130.92: Time elapsed since the start of training in seconds. You can use the first step as reference to determine how long does it take to run one step.
loss and avg: Both of them refers to the cross-entropy (log loss) and the average loss. You can use this to determine the performance of your model. In theory, as training steps increases, the loss should decrease until it converge at certain value. The lower, the better.

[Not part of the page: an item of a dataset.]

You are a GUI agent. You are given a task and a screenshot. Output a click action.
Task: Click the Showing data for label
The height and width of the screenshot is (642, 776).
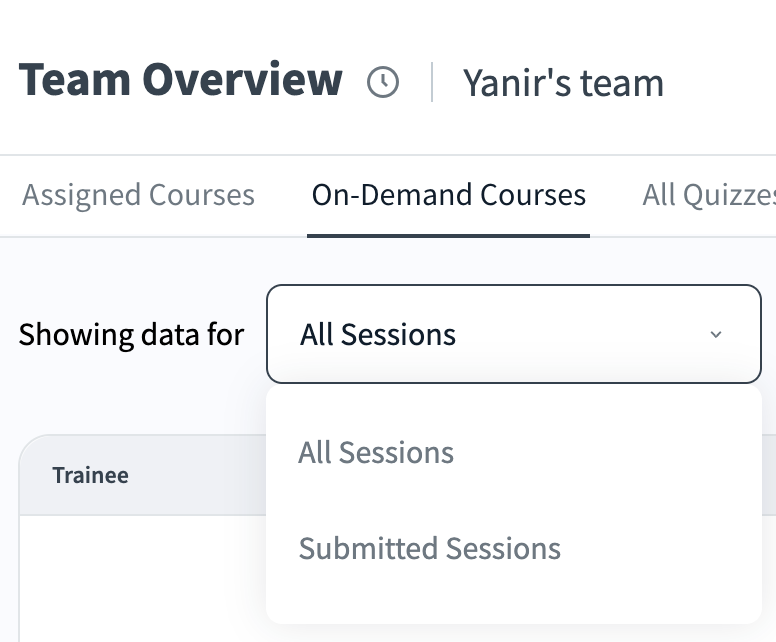131,334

You can stop training at any time with Ctrl-c
and resume with the same
command.
By default, the model will be saved once every 1000 steps and a sample will be
generated once every 100 steps. After you have interrupted the process, a
checkpoint folder and samples folder will be generated for you. Inside each
folder, you can find another folder called run1
(you can modify this via the
run_name argument). Samples will contain the example output from the model,
you can view it in any text editor to evaluate your model. The checkpoint
folder will contains the necessary data for you to resume your training in the
future. Each saved model will contain a post-fix according to the number of
steps ran.
I trained 900 steps over two days with an average loss of 0.45.
Generate Samples
Copy the checkpoints/run1
directory to the models
directory, renaming it
if you want.
cp -rf checkpoints/run1 models/mymodel
Copy some other files from models/117M
.
cp models/117M/encoder.json models/mymodel/
cp models/117M/hparams.json models/mymodel/
cp models/117M/vocab.bpe models/mymodel/
Unconditional Samples
Unconditional samples are randomly generated without any user input. This is what I'm going to use.
PYTHONPATH='./src' python src/generate_unconditional_samples.py --model-name mymodel
This will keep generating samples until you terminate it.